Thursday, August 14, 2008

On Values

Spungen attends her Catholic all-girls high school reunion, and discovers a sizeable proportion of attractive, slender, women who seem stuck in spinsterhood:

I think the problem is that they retained religious values, without being actually religious. This makes it difficult to navigate the unreligious, educated mainstream . . . . Perhaps adjustment takes a certain... moral flexibility.

Translation: it's tough attracting men if you don't put out.

How sad. This puts me in mind of the discussion between Trumwill and me a while back, during which Trumwill essentially took this same view.

I'm struck by the extent to which the sexual zeitgeist has served the interest of Spungen at the expense of her classmates. Objectively, Spungen's life has worked out quite well for her, and she otherwise has no regrets. (Alternatively, she remains heavily invested in her own "moral flexibility".) By her own telling, however, this regime has come at a cost to other women: either they feel compelled into more sexual activity than they would otherwise choose, or they find themselves in an uphill struggle in the dating marketplace.

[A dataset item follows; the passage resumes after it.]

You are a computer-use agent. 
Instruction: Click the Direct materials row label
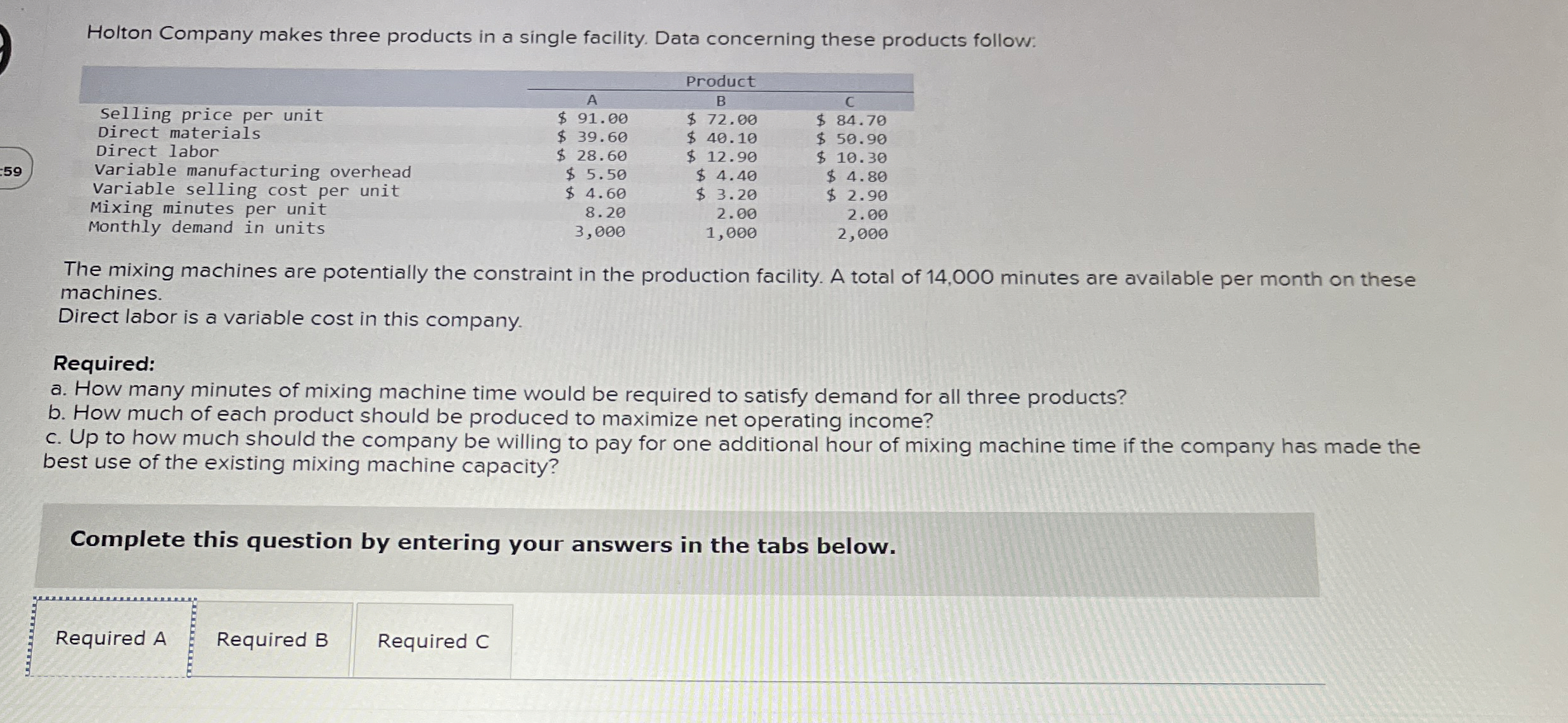pyautogui.click(x=179, y=133)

Were this still an active question, I would insist that Christian morality is under no obligation to grovel before sexual libertinism. Sadly, that argument is already lost in the "mainstream" culture.

4 comments:

trumwill said...

There are winners and losers under both the old and new sexual regimes. I think that it's pretty natural to place more emphasis on how well people that share your morals do when appraising the advantages and disadvantages of each.

In any case, what struck me about what Spungen said about her former classmates is not so much that these girls are being punished for their sexual conservatism, but that they have their feet in both ponds. If they were sexually and religiously conservative, they wouldn't have the problems that they're (apparently) having.

Maybe that aspect jumps out at me because I can relate to it. My wife and I have similar views and values that place us at odds with the people that we most naturally fit in with. It's not that our views are bad or that our taste in friends is bad... it just makes for a problematic combination.

It's easier when you can kind of just pick a side.

Burke said...

It's easier when you can kind of just pick a side.

Well said!

Sheila Tone said...

Hey, but a lot of the guys I hooked up with were dorks and dweebs. Isn't that one of the main purposes in this blog corner, to get more action for betas? I would think you'd be praising my choices over those of my high-standard classmates.

Burke said...

Spungen: truly, you have a heart of gold. But surely you know me well enough to know that by "courtship" I do not mean "hooking up."